「でるた」コラム

すすき

 

 2014年8月19日、中国新聞夕刊のコラム記事「でるた」に、院長・松井秀典の文章が掲載されました。

 当時は開業してまだ間もない頃で、右も左も分からないことの多い時期でしたが、鍼灸院開業にあたっての想いを、振り絞って書いたつもりです。

 今改めて読み起こしてみても、自分が大切にしている想い・大切にしていきたい想いは、しっかり書くことが出来ていたように思います。

 よろしければ、ご一読のほどお願い申し上げます。


 「3年間の専門学校での勉強を終え、この4月に念願の鍼灸師の国家免許を取得することができた。また、6月には広島市内の自宅で鍼灸院を開業することもできた。

 私は今年で40歳になる。

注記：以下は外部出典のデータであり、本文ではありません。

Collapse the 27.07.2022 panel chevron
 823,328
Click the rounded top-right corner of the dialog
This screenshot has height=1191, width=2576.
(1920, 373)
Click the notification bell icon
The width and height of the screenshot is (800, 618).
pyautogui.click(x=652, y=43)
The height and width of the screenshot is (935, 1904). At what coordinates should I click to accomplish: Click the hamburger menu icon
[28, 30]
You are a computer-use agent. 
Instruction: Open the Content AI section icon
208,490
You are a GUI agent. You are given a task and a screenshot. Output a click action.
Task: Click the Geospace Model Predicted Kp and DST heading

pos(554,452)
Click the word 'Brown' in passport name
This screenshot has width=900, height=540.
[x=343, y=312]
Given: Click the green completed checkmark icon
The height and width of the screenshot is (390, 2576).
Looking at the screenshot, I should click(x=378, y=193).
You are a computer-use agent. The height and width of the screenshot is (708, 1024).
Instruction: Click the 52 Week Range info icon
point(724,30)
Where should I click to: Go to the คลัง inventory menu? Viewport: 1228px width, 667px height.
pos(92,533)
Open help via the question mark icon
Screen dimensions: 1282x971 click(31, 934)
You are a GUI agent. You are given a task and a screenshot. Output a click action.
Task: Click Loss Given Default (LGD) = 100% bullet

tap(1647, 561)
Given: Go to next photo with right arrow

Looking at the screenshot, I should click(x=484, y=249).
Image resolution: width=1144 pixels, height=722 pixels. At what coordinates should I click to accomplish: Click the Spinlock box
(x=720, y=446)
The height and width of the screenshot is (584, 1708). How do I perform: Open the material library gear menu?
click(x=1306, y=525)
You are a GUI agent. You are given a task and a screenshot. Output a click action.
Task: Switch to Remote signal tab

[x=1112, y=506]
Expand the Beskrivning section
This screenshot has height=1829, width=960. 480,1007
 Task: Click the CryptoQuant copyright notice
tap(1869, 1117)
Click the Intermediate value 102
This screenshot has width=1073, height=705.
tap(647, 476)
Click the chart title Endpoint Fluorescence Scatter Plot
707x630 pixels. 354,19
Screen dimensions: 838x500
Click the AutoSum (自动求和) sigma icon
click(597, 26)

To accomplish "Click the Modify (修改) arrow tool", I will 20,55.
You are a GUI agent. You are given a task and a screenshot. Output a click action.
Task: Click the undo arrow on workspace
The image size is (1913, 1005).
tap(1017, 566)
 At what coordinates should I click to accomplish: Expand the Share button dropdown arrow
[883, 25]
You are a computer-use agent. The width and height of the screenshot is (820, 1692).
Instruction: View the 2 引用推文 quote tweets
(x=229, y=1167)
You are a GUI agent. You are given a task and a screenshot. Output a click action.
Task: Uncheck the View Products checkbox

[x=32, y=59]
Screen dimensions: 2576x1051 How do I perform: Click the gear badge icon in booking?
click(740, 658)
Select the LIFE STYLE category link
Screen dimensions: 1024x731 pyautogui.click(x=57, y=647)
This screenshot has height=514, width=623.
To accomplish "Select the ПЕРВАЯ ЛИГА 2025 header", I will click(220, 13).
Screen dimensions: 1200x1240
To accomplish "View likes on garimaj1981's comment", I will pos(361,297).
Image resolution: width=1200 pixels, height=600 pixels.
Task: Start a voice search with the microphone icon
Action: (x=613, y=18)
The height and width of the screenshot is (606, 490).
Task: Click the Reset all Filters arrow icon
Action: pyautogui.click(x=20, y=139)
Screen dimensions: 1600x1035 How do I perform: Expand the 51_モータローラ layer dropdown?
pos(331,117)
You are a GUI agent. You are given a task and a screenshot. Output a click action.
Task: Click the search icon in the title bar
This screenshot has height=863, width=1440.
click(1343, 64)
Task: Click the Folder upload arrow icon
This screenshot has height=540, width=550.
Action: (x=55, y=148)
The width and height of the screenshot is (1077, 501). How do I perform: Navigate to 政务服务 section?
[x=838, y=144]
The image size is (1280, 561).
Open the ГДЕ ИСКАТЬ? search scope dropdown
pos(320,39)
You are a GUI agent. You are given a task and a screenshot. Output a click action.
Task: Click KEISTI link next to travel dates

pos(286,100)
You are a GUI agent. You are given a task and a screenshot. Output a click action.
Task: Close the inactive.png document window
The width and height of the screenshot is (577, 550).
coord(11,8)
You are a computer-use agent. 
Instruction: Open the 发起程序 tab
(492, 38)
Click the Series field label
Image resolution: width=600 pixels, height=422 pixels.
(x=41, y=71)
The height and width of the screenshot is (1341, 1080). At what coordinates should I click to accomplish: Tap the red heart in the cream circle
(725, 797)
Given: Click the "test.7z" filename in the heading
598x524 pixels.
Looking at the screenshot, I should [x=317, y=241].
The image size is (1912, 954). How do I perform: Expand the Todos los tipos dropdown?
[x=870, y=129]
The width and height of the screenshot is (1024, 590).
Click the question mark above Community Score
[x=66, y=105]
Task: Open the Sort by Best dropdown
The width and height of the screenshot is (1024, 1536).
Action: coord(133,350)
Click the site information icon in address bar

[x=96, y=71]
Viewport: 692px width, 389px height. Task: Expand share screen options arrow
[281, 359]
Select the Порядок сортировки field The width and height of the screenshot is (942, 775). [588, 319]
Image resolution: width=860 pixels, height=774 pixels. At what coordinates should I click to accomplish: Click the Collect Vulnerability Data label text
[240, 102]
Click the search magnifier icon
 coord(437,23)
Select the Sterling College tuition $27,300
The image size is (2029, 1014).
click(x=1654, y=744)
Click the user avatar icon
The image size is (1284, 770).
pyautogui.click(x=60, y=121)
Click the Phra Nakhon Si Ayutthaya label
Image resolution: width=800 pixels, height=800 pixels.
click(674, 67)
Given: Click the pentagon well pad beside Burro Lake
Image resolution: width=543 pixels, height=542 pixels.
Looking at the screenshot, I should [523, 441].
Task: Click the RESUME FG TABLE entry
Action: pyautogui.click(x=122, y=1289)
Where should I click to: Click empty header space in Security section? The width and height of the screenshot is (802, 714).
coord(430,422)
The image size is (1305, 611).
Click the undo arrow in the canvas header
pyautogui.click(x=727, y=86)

この年齢で奨学金を借りてまで、学校に入り直したのには訳があった。

 10年前、私は視力を回復するためレーシック手術を受けた。同じ眼科でその手術を受け、とても良くなったと喜んでいた知人を見て、私も手術を受ける決心をした。が、術後、私は目の痛みや頭痛に悩まされることになった。


 何とか症状が良くならないかと、広島市や呉市の眼科を転々とし、漢方薬なども試してみた。

 そこの漢方薬局で紹介していただいた鍼灸師の先生のおかげで、今では随分快方に向かっている。

 同じように病院を転々としても希望を見出せない、そんな方々の力になりたいと思ったのが鍼灸師を志したきっかけである。

 病気や痛みには必ずその原因や意味が存在する。痛みが取れたらそれで良い、というのではなく、何がその原因なのか、ということに自分自身できちんと向き合うこと。それが問題解決の第一歩となる。

 病気になったことで学べること、気付けることが必ずある。それこそが今後の人生の宝物となる。それを私は教わった。

 先生方や仲間たち、そして両親の支えがあってこそ、ここまでたどり着くことができた。次は私が、私を必要としてくれている人たちの力になる番である。

 希望を見出した方の笑顔を見るのはとても嬉しい。諸先生方がして下さったように、私もまた患者さんと心を寄せ合い、一緒に笑って人生を全うしていきたい。」


 ・・・何年経っても、初心を忘れず、患者様と一緒に笑って成長していけたら、と思っております!